**TEXT**
United States v



Miller v. Alabama

Argued: March 20, 2012

Decided: June 25, 2012

Background

Juvenile crime is a problem throughout the country, and most states have enacted laws allowing offending juveniles to be prosecuted as adults for serious crimes. The Supreme Court has previously ruled that the Eighth Amendment, which prohibits “cruel and unusual punishment,” prevents states from applying certain punishments, including the death penalty, to juveniles. This case addresses the issue of whether sentencing a 14-year-old homicide offender to life in prison with no chance for parole is also a violation of the Eighth Amendment.

Facts

When Evan Miller was 14, he and his 16-year-old friend Colby Smith killed Miller’s neighbor, Cole Cannon. While at Cannon’s house, an altercation occurred, which may have been the result of an attempt by the boys to steal money from Cannon’s wallet. During the dispute, Cannon grabbed Miller by the throat. Smith then hit Cannon over the head with a baseball bat. Miller continued hitting Cannon with either the bat or his fists.

Miller and Smith left Cannon alive on the floor of his trailer but later returned. They set several fires throughout the trailer and left Cannon to die. Both boys eventually confessed to the murder during questioning by police. Smith pled guilty and agreed to testify against Miller in exchange for a sentence of life with the possibility of parole.

In the juvenile court system, the maximum punishment is detention until the age of 21. Alabama law allows juveniles to be tried in adult court if the District Attorney believes that the sentence imposed by a juvenile court would not be sufficient in light of the crime committed. Miller was tried as an adult and found guilty of aggravated murder, for which the allowed sentences in Alabama are death or life without parole. In Roper v. Simmons, the Supreme Court ruled that death sentences for juveniles under age 18 violated the Eighth Amendment, so the sentence of life without parole was given by default.

**EXERCISE**
Pick up the Miller v. Alabama case summary after its last sentence and keep writing it. The material that comes next has nothing to do with the case summary.

**DATA EXCERPTS**
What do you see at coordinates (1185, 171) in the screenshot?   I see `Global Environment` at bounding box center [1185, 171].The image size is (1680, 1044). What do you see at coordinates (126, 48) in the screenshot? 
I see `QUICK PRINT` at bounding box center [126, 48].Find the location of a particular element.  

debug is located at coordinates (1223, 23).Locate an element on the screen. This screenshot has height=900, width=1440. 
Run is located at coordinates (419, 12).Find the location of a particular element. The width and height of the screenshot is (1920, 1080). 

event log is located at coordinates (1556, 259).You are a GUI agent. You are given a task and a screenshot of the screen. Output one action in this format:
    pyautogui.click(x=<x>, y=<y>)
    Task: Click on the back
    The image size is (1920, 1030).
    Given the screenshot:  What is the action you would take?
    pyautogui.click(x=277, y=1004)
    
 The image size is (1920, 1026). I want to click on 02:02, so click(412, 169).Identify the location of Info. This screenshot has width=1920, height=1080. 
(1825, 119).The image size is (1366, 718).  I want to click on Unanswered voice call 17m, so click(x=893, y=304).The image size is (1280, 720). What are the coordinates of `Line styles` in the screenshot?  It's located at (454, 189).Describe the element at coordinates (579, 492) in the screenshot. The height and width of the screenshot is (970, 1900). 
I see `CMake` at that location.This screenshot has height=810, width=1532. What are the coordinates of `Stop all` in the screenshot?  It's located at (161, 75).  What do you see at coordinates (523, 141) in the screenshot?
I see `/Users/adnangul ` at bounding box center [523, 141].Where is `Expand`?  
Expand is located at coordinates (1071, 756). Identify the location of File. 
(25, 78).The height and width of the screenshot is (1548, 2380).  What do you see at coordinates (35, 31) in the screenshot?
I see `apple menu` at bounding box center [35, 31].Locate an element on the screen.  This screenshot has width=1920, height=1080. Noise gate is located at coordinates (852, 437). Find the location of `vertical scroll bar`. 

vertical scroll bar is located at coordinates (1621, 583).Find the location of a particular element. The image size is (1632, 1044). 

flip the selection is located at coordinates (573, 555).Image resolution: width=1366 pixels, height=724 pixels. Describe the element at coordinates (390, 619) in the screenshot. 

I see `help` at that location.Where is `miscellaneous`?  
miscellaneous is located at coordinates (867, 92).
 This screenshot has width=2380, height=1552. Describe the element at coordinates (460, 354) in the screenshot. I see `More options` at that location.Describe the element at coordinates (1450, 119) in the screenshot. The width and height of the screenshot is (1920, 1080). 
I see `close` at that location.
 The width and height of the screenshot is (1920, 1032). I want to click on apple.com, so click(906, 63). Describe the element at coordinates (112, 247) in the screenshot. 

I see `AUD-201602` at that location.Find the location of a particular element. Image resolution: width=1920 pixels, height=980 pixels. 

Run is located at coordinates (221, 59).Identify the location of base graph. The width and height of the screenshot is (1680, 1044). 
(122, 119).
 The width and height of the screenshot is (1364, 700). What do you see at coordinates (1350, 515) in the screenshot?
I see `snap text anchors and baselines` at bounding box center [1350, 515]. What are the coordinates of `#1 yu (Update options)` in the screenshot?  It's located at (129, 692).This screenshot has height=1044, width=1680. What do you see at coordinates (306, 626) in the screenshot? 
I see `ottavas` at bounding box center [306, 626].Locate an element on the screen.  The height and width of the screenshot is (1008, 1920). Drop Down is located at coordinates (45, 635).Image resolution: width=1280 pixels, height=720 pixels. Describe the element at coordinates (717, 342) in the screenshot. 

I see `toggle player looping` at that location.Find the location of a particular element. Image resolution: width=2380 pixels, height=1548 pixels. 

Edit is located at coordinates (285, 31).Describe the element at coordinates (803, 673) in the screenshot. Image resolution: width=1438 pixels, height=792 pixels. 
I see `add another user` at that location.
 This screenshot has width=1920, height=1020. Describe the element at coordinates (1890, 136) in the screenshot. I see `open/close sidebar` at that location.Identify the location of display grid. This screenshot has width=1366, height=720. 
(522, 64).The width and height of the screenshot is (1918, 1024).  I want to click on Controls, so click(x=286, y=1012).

**EXERCISE RESPONSE**
Issue

Does a sentence of life without parole for a 14-year-old convicted of murder violate the Eighth Amendment’s prohibition against cruel and unusual punishments?

Constitutional Amendment and Precedents

Eighth Amendment

“Excessive bail shall not be required, nor excessive fines imposed, nor cruel and unusual punishments inflicted.”

Harmelin v. Michigan (1991)

Under Michigan law, the crime of possession of more than 650 grams of cocaine resulted in mandatory life imprisonment without the possibility of parole. Harmelin challenged this, saying that it was cruel and unusual in violation of the Eighth Amendment. The Supreme Court upheld Harmelin’s sentence. They said that while certain mandatory punishments could be severe, they were not unusual since mandatory punishments have been enacted by legislatures since the founding of the United States.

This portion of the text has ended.